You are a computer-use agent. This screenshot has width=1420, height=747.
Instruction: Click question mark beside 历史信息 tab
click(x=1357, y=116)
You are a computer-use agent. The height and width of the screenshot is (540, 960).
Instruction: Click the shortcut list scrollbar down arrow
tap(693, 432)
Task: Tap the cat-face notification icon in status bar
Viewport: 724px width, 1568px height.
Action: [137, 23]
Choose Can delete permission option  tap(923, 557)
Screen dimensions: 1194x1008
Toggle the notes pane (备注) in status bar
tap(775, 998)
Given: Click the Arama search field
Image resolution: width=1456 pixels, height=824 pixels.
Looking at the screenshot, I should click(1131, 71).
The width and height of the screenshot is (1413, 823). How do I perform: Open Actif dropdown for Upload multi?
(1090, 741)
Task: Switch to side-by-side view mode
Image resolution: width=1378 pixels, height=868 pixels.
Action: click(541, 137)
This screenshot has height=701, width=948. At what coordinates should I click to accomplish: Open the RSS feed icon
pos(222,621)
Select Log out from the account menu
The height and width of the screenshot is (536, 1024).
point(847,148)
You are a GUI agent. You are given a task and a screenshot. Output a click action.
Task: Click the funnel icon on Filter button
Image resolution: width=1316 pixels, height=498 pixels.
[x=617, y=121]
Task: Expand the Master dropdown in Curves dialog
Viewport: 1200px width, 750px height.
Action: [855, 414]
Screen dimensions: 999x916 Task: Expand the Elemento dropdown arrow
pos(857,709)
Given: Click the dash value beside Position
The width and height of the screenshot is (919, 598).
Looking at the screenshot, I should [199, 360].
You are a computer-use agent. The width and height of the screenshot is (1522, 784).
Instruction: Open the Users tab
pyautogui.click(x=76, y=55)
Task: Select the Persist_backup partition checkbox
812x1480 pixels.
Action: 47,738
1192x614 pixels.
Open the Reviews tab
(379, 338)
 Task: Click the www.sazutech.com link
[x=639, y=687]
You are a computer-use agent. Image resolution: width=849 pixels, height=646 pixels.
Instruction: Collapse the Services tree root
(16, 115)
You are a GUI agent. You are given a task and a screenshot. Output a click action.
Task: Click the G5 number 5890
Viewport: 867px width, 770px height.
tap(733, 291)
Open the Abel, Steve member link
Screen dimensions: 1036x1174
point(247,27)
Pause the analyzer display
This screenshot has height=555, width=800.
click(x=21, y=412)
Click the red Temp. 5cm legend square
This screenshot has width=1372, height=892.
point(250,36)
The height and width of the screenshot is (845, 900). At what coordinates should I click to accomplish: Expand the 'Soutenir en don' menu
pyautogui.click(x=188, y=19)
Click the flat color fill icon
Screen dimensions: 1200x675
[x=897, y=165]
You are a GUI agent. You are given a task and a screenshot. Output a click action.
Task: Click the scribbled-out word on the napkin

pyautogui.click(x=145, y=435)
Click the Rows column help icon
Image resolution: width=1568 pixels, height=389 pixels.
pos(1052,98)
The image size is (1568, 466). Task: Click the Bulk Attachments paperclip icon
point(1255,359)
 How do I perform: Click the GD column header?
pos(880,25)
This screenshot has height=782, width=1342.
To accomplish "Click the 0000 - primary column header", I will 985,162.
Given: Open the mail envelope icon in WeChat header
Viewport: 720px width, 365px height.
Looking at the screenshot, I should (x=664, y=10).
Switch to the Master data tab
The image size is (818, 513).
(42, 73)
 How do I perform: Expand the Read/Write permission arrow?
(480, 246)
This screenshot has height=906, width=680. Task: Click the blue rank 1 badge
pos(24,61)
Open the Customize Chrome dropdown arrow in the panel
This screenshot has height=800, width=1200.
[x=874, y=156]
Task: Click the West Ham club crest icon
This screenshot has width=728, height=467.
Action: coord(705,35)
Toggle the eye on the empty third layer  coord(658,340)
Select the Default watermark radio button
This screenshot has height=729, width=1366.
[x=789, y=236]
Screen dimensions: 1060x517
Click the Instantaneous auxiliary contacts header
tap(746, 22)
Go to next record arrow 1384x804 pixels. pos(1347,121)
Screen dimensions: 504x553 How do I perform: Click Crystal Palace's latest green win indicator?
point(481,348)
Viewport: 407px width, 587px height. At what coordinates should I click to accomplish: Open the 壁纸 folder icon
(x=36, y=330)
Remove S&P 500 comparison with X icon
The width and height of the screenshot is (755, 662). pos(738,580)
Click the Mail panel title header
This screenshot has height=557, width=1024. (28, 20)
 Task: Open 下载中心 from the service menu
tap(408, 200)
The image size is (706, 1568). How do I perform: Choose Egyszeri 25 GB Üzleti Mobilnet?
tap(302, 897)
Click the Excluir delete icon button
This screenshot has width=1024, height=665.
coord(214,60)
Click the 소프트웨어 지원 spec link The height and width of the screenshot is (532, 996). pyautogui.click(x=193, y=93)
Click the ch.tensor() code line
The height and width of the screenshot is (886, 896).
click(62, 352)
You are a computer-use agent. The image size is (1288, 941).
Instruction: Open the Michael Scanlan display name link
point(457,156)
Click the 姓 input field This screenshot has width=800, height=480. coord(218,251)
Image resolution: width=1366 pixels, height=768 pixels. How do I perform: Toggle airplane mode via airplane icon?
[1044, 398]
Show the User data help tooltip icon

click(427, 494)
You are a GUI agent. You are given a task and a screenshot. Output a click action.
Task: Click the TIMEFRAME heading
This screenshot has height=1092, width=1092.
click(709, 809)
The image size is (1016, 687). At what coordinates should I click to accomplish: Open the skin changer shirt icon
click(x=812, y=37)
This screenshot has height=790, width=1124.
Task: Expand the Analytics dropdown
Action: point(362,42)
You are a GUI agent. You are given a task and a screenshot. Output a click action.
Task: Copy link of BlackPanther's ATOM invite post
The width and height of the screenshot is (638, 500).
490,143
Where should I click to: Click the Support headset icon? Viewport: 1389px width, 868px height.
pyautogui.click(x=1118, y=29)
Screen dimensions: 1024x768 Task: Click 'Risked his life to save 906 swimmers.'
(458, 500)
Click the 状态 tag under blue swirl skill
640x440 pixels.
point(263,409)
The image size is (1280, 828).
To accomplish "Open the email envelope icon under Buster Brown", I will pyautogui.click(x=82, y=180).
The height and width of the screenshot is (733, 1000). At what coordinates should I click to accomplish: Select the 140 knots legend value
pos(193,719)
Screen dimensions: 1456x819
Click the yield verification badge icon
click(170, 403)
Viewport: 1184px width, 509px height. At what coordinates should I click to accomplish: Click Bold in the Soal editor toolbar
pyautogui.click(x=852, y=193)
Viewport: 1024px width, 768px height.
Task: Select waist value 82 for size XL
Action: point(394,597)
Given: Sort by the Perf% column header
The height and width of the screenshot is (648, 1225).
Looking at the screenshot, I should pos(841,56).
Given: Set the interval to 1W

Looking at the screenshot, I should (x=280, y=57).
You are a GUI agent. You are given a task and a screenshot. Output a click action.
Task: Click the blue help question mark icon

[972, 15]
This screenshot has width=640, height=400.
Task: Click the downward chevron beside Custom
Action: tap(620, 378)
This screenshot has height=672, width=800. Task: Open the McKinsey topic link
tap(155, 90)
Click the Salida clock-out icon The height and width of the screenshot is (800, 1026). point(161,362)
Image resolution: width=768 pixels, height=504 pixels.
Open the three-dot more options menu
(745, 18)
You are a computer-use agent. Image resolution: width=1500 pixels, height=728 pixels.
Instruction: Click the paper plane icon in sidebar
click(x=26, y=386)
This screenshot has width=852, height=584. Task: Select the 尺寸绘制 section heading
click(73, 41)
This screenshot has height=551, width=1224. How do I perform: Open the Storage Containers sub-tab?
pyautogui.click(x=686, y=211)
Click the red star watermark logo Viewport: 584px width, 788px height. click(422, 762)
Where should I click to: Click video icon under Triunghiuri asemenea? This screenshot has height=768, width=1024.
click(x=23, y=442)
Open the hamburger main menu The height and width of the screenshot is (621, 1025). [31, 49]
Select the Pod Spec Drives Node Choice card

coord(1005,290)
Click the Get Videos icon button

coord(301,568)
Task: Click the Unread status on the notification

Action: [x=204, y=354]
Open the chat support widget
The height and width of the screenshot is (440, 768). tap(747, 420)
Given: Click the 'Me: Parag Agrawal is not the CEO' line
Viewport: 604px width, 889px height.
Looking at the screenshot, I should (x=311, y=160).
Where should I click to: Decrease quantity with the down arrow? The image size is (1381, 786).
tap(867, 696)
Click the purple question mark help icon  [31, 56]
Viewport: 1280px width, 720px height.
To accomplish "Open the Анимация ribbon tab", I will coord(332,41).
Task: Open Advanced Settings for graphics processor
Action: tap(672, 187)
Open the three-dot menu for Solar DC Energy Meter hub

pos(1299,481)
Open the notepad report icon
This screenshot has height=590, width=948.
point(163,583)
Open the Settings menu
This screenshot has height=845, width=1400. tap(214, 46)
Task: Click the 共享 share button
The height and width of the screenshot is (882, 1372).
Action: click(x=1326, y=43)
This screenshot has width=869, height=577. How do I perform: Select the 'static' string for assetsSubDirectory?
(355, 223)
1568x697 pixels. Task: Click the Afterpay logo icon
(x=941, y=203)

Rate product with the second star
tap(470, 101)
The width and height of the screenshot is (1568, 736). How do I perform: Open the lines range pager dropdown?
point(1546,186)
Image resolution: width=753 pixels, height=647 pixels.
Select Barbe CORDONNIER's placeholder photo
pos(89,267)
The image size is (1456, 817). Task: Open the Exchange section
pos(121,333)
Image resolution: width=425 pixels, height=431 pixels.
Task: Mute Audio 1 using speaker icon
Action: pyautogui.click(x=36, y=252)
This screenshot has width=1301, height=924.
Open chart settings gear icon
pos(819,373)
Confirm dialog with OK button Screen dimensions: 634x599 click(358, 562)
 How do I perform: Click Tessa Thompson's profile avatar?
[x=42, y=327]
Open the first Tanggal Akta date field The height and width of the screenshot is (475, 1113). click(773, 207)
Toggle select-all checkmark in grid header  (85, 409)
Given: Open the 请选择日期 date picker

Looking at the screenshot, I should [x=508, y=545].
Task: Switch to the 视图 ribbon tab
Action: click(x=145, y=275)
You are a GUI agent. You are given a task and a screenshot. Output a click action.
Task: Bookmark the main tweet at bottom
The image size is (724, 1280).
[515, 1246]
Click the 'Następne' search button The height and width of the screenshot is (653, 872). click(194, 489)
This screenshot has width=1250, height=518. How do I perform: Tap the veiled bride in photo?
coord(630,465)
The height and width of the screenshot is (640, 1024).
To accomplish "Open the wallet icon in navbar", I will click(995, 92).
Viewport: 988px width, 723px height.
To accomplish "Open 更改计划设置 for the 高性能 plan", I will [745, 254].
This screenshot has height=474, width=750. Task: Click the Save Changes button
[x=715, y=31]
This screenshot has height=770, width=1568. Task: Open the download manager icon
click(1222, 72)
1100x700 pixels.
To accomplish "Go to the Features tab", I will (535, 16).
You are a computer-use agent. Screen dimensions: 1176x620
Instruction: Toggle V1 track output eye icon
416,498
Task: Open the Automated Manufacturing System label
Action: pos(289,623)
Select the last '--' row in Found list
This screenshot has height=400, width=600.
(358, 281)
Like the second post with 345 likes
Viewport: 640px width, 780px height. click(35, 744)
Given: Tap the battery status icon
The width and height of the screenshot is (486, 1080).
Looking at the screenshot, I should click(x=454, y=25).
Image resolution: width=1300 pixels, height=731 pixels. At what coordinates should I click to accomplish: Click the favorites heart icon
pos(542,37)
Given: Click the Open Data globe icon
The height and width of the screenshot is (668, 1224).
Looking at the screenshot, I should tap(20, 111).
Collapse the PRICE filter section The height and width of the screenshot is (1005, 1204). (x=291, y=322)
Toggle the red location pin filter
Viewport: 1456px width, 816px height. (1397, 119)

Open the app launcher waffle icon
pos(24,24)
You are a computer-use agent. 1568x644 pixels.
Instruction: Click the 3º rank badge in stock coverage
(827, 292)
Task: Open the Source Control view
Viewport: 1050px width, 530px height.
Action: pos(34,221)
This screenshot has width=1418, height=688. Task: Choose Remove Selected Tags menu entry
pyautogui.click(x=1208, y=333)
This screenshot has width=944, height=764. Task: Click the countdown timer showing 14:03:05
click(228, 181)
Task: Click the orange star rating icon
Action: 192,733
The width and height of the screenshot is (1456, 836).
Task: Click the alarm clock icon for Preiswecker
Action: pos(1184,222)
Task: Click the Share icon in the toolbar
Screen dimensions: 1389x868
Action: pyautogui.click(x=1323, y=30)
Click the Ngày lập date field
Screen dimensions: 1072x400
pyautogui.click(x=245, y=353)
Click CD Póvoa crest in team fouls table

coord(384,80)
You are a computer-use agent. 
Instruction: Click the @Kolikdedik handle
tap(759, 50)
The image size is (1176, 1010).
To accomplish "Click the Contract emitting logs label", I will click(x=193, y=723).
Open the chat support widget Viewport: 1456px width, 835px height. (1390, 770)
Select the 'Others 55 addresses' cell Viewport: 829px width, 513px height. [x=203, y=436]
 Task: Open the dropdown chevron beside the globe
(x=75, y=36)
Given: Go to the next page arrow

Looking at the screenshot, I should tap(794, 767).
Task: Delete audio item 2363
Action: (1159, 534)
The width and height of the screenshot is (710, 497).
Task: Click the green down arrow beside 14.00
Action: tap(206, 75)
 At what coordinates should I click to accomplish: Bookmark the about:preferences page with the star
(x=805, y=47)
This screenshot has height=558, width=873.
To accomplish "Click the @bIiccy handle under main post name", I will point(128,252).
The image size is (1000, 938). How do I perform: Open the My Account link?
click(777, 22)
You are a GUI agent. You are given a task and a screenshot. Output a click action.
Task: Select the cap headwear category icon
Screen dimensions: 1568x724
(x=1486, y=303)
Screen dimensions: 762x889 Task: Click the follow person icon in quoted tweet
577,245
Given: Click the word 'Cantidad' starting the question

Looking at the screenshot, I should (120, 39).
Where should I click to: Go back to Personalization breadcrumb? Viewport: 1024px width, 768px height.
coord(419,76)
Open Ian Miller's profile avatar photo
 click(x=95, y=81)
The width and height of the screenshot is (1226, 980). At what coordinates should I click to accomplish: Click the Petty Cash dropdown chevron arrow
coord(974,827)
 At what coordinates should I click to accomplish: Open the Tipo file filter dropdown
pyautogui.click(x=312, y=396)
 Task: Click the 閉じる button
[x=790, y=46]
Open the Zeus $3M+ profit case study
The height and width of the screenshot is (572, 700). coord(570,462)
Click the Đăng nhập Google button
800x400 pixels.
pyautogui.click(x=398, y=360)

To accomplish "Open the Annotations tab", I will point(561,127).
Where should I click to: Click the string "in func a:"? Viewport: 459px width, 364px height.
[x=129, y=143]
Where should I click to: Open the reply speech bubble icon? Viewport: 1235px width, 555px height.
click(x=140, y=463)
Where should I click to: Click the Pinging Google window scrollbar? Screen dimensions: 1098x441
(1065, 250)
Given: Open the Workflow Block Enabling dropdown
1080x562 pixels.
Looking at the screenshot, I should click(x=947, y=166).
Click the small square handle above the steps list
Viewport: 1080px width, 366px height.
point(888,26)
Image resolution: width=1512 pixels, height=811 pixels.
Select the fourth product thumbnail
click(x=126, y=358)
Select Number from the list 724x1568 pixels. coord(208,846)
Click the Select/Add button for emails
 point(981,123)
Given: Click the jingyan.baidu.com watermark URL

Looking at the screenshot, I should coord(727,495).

++++++++

### Your goal
Identify how many lines in the entries above include the string "computer", then state that number alone.

### Result
9